Bible study feels like a journey. Perhaps for others the terrain feels slightly different, but I can often discern three stages I go through in the process of studying a passage. I am not referring to exegetical method here, but rather to a sense of progress in my quest to understand the passage.

1. Apparent Clarity. Not in every text, but often the first reading seems relatively clear. Perhaps I recognize the characters, or note some rich preaching vocabulary or concepts. Whether or not I’m thinking about preaching it, the text seems initially clear. This stage does not last long. Once I start questioning the text, I soon move into the next stage:

2. Complexity and Lack of Clarity. As I seek to plumb the meaning of the passage, hunting for the author’s idea, it often becomes murky. There’s word study, lexical study, contextual analysis, wrestling with the flow of the text, alternating between synthesis and analysis, etc. At this point it is sometimes tempting to quit or go for a shortcut (like preaching multiple distinct ideas from the same text). If I prayerfully push on through, there is often the joy of arriving at the last stage:

3. Informed Clarity. This is where the relationship of the parts and the whole make sense. This is where the section is clear in its relationship to the flow of the book. This is a great place to get to in Bible study. This is the place I like to be before I think about preaching the text.
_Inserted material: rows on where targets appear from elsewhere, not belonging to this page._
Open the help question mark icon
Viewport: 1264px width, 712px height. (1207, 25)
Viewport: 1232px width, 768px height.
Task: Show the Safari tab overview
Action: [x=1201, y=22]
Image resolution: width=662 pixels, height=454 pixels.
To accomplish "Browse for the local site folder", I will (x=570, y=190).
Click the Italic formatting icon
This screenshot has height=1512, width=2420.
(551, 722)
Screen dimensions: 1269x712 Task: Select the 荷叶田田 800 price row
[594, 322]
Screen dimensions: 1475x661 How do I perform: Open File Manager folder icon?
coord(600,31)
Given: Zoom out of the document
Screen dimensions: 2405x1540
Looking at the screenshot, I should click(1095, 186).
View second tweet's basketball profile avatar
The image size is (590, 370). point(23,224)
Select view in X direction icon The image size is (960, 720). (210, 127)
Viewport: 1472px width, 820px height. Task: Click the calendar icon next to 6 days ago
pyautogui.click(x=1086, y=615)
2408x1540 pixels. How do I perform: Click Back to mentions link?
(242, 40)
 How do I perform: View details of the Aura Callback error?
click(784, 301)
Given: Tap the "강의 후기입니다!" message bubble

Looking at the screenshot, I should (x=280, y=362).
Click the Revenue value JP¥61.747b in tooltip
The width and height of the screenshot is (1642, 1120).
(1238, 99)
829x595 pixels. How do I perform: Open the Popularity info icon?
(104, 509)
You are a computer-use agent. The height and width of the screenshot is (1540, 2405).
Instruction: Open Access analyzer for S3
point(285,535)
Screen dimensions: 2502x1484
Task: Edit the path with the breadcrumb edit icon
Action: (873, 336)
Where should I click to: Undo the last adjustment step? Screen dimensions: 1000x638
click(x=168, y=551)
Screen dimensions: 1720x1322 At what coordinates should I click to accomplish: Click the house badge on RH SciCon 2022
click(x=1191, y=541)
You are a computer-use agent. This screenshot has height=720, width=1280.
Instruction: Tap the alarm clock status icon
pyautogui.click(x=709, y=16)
My fear for myself, and others seeking to be Biblical preachers, is that we will fail to preach out of a “stage 3” informed clarity. I see in myself the temptation to quit in stage two and preach some form of textual confusion (obviously we tend to paper over confusion to give apparent cohesion to the message). At times I hear messages where I wonder if the preacher even entered stage two at all. The presence of some “rich” preaching words seems to be enough to spark a whole message!

Let’s be sure to be diligent, to study and show ourselves approved, to push through to informed clarity for our own sakes, and for the sake of those who have to listen to our explanation of the text!

2 thoughts on “The Clarity Journey

  1. I found your blog through the Church Leaders post you did on the 11 Types of Preachers. I find that I am in the “Professor Preacher” type and have been at a loss for some general principles to help simplify and bring clarity to my preaching. It is hard to remove pieces and connections that seem to grip me in the study. Help!